A quick skim of the "docker" executor code in gitlab-runner doesn't turn up any unusual flags being used when creating containers, so I'm guessing there are volumes or bind mounts involved, because those can provide surprises of the type that affected secrets, and I wouldn't be that surprised if the build context was provided in a volume, as it's what the OpenShift builder does.

If I run an unprivileged buildah container as my unprivileged user on a Fedora 40 system like so:

mkdir /tmp/tests
cat > /tmp/tests/Dockerfile << EOF
FROM registry.fedoraproject.org/fedora:40
RUN dnf -y distro-sync
EOF
podman run --device /dev/fuse --rm -it -v /tmp/tests:/root/buildcontext:Z -v /var/lib/containers quay.io/buildah/stable:v1.36.0 sh -c 'dnf -y install trivy; buildah build --layers --sbom trivy --sbom-output=/tmp/sbom.json /root/buildcontext'

...I get the described error with quay.io/buildah/stable:v1.36.0, but not with quay.io/buildah/stable:v1.37.0.

That fix is a little mistaken in that it's setting some bits in a mount(2) call's mountflags parameter by directly using the f_flags value a statfs(2) call returned, and those values aren't always interchangeable.
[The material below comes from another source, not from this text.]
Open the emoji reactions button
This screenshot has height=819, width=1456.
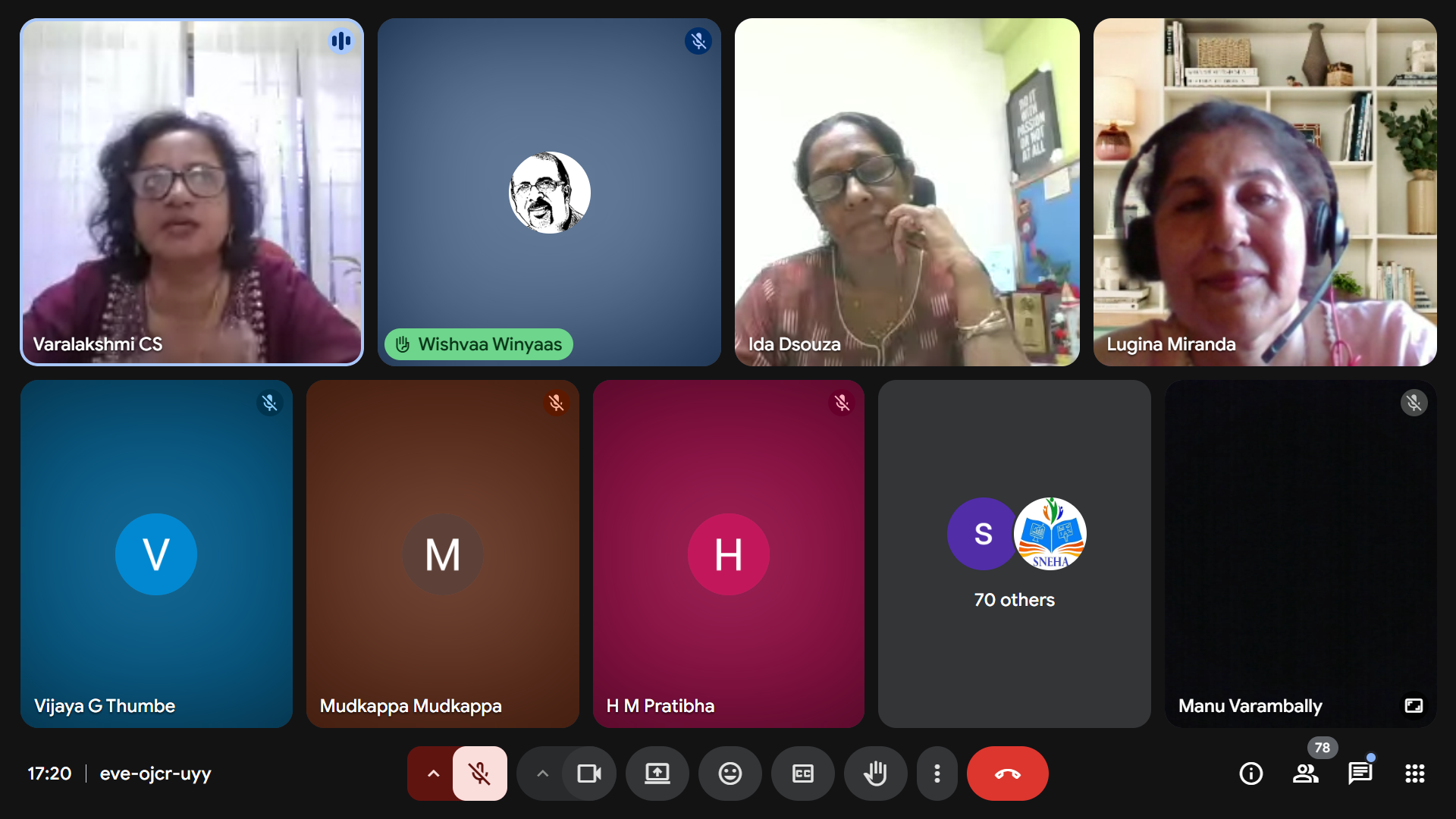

For flags like "nodev"/"nosuid"/"noexec", the bits to set are the same ones we get back, but for flags like "relatime" they're quite different. That said, I didn't spot this at the time, and I'm leaning toward keeping the current code if it isn't actively breaking for anyone.

So, I guess the important question is: are people still hitting this problem with the 1.37 image?

github-actions[bot] commented 1 month ago

A friendly reminder that this issue had no activity for 30 days.